BioMatrix: 配列・構造・言語のモダリティ行列を網羅する包括的生物学基盤モデルに向けて

要旨

本稿では、分子とタンパク質の配列、構造、自然言語を単一のデコーダのみのアーキテクチャにネイティブに統合した、初のマルチモーダル基盤モデル「BioMatrix」を提案する。既存の生物学的基盤モデルは、ネイティブなマルチモーダル性と広範なエンティティカバレッジを別々に追求している。すなわち、共通の目的の下で複数のモダリティを融合するものは単一のエンティティタイプに限定され、複数のエンティティタイプにまたがるものは、明示的な構造モデリングを省略するか、モデルが読み取り可能なモダリティをネイティブに生成できないアダプタベースの設計に依存している。BioMatrixは、分子配列（SMILESおよびSELFIES表記法に対応）、分子構造、タンパク質配列、タンパク質構造、および自然言語を、統一されたトークン化スキームを通じて共有の離散トークン空間にマッピングすることで、このギャップを解消する。これにより、外部エンコーダー、投影アダプター、モダリティ固有の出力ヘッドを必要とせず、すべてのモダリティが単一の次トークン予測目的の下で統一的に消費・生成される。BioMatrixは、Qwen3言語モデル（1.7Bおよび4B）を基盤とし、一般的・領域特化テキスト、分子およびタンパク質の配列と構造のビュー、さらに生体分子エンティティと科学テキストをインターリーブし、分子-タンパク質およびタンパク質-タンパク質相互作用データを通じて異種エンティティをリンクするクロスモーダルコーパスにわたる、3044億トークンで継続事前学習が行われる。6カテゴリ80タスクに及ぶ包括的な下流アプリケーションスイートでのチューニング後、BioMatrixは80タスク中77タスクで最先端または競争力のある性能を達成し、単一のネイティブマルチモーダル汎用モデルが幅広い生物学タスクにおいて専門的なアプローチに効果的に匹敵するか、それを上回ることを示している。

English

We present BioMatrix, the first multimodal foundation model that natively integrates sequences, structures, and natural language for both molecules and proteins within a single decoder-only architecture. Existing biological foundation models pursue native multimodality and broad entity coverage separately: those that fuse multiple modalities under a shared objective remain confined to a single entity type, while those spanning multiple entity types either omit explicit structural modeling or rely on adapter-based designs in which the model cannot natively generate the very modalities it can read. BioMatrix closes this gap by mapping molecular sequences (supporting both SMILES and SELFIES notations), molecular structures, protein sequences, protein structures, and natural language into a shared discrete token space through a unified tokenization scheme, so that all modalities are consumed and produced uniformly under a single next-token prediction objective -- without external encoders, projection adapters, or modality-specific output heads.
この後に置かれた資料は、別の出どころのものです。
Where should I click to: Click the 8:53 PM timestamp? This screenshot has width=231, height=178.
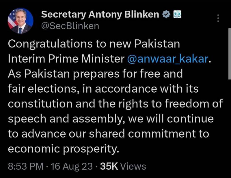tap(26, 166)
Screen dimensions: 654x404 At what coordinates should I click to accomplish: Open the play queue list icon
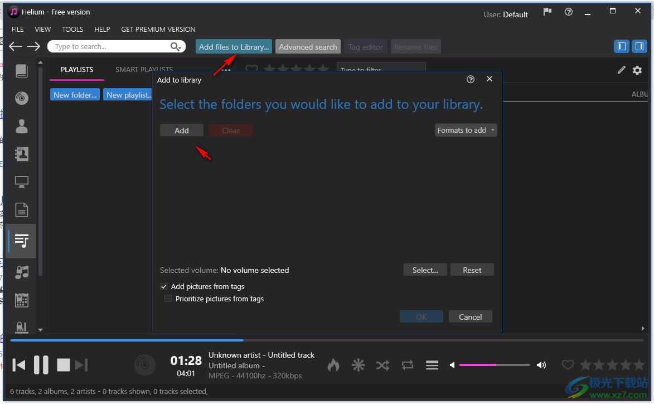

Built upon the Qwen3 language model (1.7B and 4B), BioMatrix is continually pretrained on 304.4 billion tokens spanning general and domain-specific text, sequence and structure views of molecules and proteins, and cross-modal corpora that interleave biomolecular entities with scientific text and link distinct entities through molecule-protein and protein-protein interaction data. After tuning on a comprehensive suite of downstream applications covering 80 tasks across 6 categories -- encompassing single-entity and multi-entity understanding and generation tasks across and within modalities -- BioMatrix achieves state-of-the-art or competitive performance on 77 out of 80 tasks, demonstrating that a single, natively multimodal generalist model can effectively match or surpass specialized approaches across a wide range of biological tasks.